**EXERCISE:** Give back each line of the material that contains the word "Screen".

**EXERCISE MATERIAL:**

++++++++++

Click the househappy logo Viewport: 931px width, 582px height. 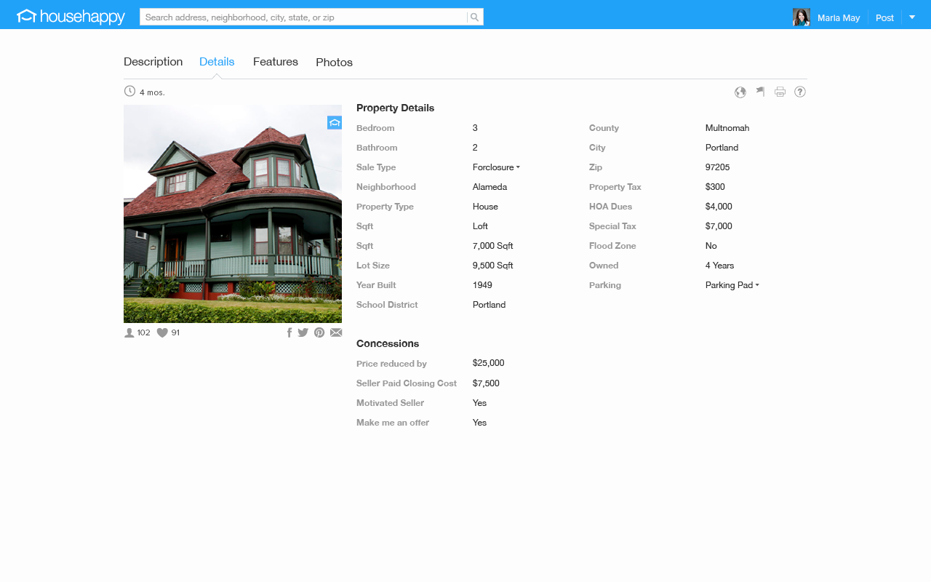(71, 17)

++++++++++

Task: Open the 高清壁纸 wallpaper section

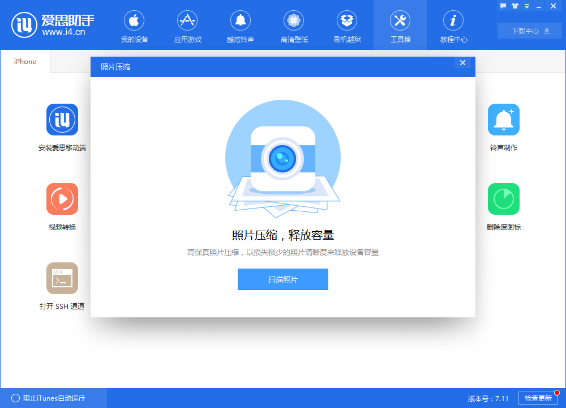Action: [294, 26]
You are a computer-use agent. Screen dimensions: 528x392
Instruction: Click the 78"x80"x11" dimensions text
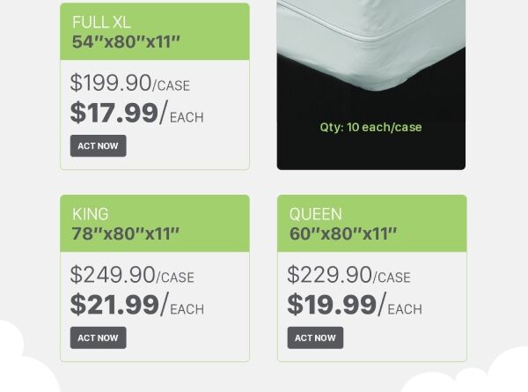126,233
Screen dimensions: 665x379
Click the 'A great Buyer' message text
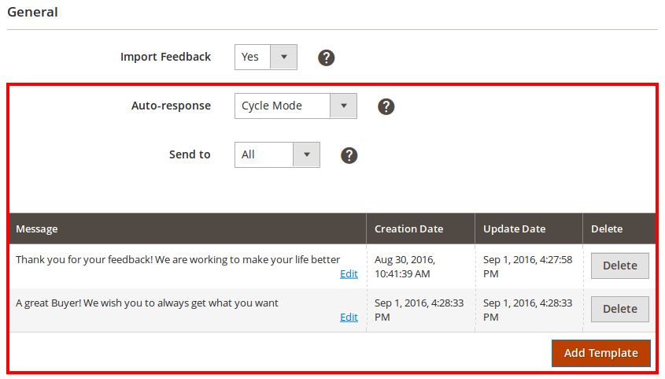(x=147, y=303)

++++++++++

**SOLUTION FOR THIS EXERCISE:**
You are a computer-use agent. Screen dimensions: 528x392
Screen dimensions: 665x379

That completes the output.